-- What you will do --
- 1) Answer these questions about the letter describing the sea voyage:
(a) How long did the writer and the group spend swimming each day?
(b) At which port did Lady Hackett Pain get off?
(c) What was the name of the steward?
- 2) In the letter describing the sea voyage, give the passage between "I've been meaning" and "came in sight.", inclusive, substituting "Genoa" for "Marseilles".

[begin Quoted text]

I've been meaning to write to you for simply ages   -   ever
since we got on board ship in fact.      But you know what happens on
board ship.     At the beginning there was nothing much to do, except
type a few odd things for Dad, and to sit in the lounge with all
the old ladies and feel rather shy and think how terrible everyone
is.     And then, after Marseilles and by time we got to the Suez
Canal, we had got into a sort of "set" of people, and from then on
we were plunged into Deck Sports, loafing on deck,  swimming for at
least 3 hours every day, dancing and Boat Deck at night! And
then one day quite suddenly at lunch time, India came in sight.
And somehow I never got a letter written to you.

If you won't be bored I might recount to you a bit of what
kind of a journey it was.

Well, at the beginning it was absolutely terrible Rosalind
and I thought.      We could only see about two young girls and one
young male altogether.    The rest were all over 90.     We felt very
shy and sad.   Also it was cold, so we spent most of the first few
days in bed like Mum does.     Mum and Dad had a very nice suite
forward on the promenade deck and nice and quiet and miles away
from the dancing and noise.   Rosalind and I were a deck down and
about midships.     There was a terrible old trout called Lady Hackett Pain[1] in the cabin opposite ours, but luckly she got off at
Port Said so our steward (whose name was Hayward but his friends
down the corridor or rather passage used to shout 'Iward)  said we
could use her cabin too.    Which we did, we made it the office and
the clothes hanging up to dry room.   We did quite a lot of washing
on board because there was a lovely big place to do it in just near
our cabin, and lots of lovely Ironing boards.     We took Haywards’
gramophone in there too and played some lovely Swedish records which
a young Swedish cove lent us.

As you know, we have travelling with us this time as "O.P."

[end Quoted text]
[begin Data extract]

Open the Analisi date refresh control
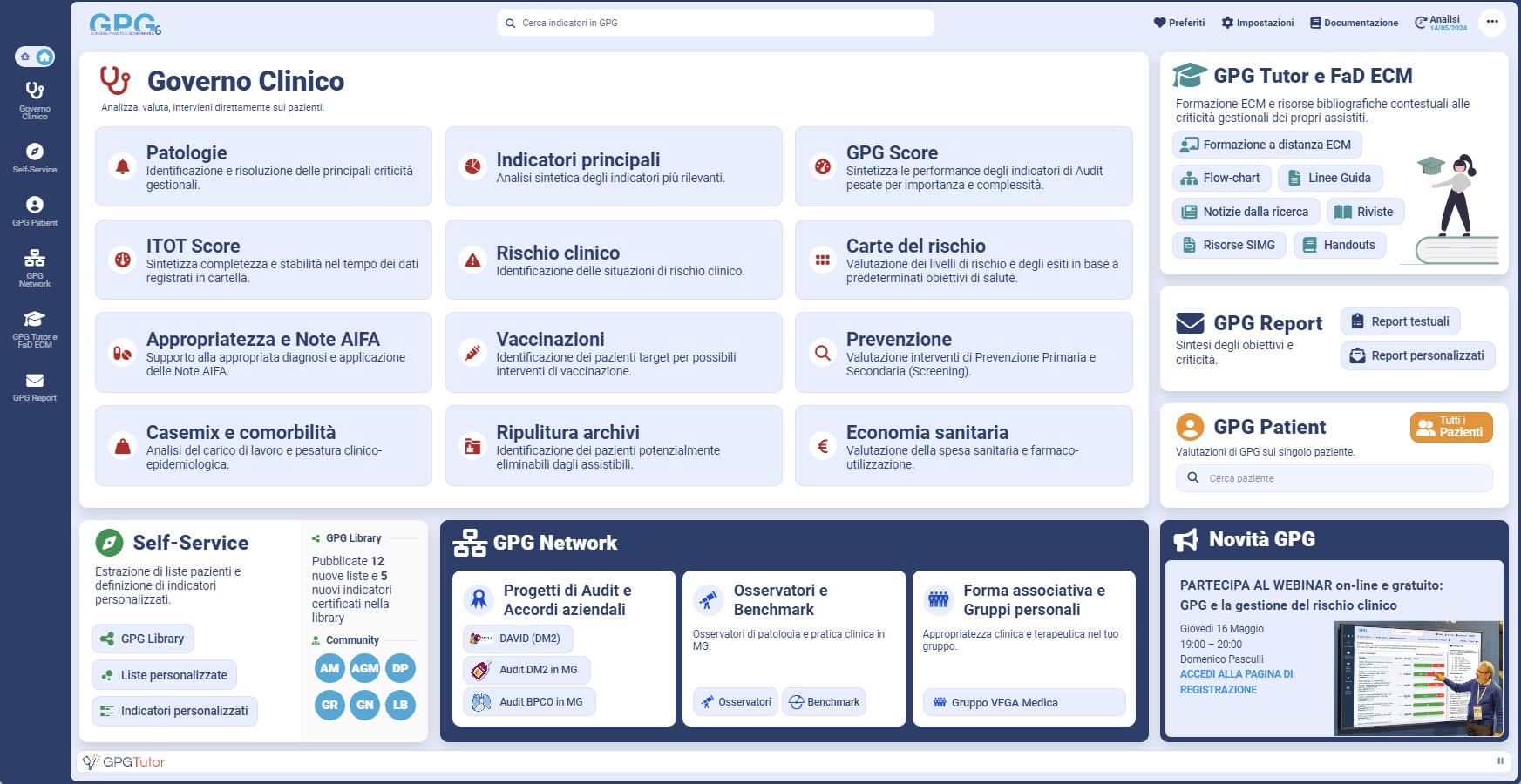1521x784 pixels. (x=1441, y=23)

[end Data extract]
[begin Data extract]

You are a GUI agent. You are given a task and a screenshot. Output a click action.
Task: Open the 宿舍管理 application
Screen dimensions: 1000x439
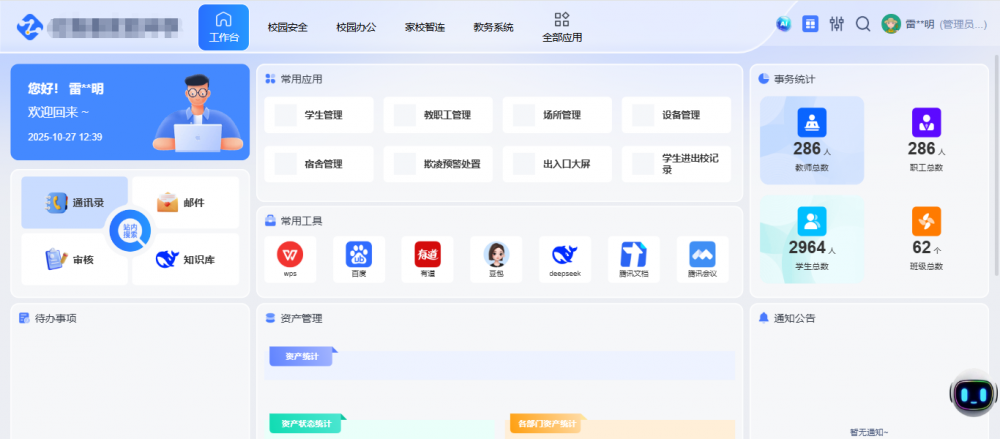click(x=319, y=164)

[end Data extract]
[begin Data extract]

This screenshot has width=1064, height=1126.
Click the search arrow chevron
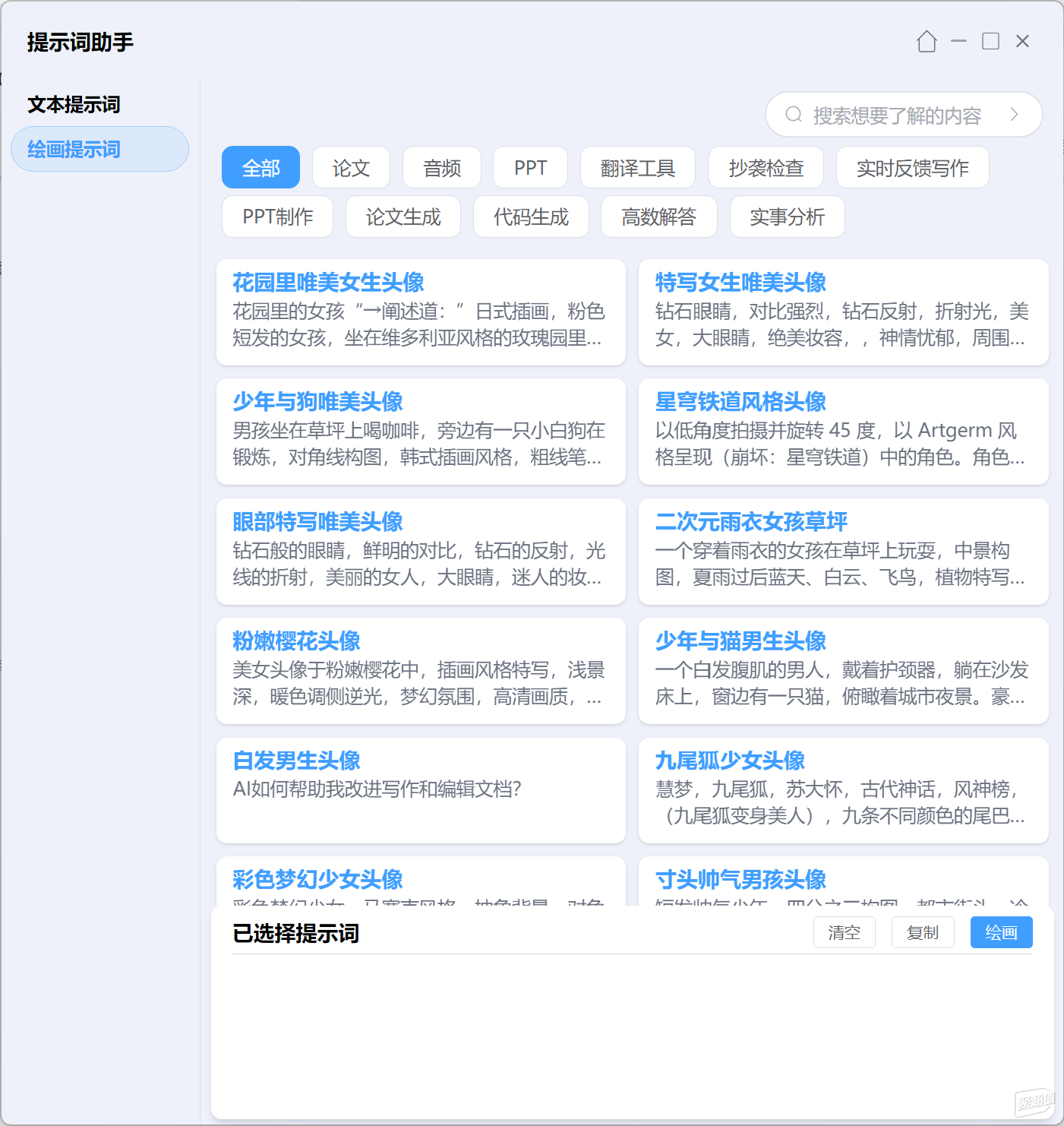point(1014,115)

[end Data extract]

-- Responses to the tasks --
- 1)
(a) At least 3 hours every day.
(b) Port Said.
(c) Hayward.

- 2)
I've been meaning to write to you for simply ages   -   ever
since we got on board ship in fact.      But you know what happens on
board ship.     At the beginning there was nothing much to do, except
type a few odd things for Dad, and to sit in the lounge with all
the old ladies and feel rather shy and think how terrible everyone
is.     And then, after Genoa and by time we got to the Suez
Canal, we had got into a sort of "set" of people, and from then on
we were plunged into Deck Sports, loafing on deck,  swimming for at
least 3 hours every day, dancing and Boat Deck at night! And
then one day quite suddenly at lunch time, India came in sight.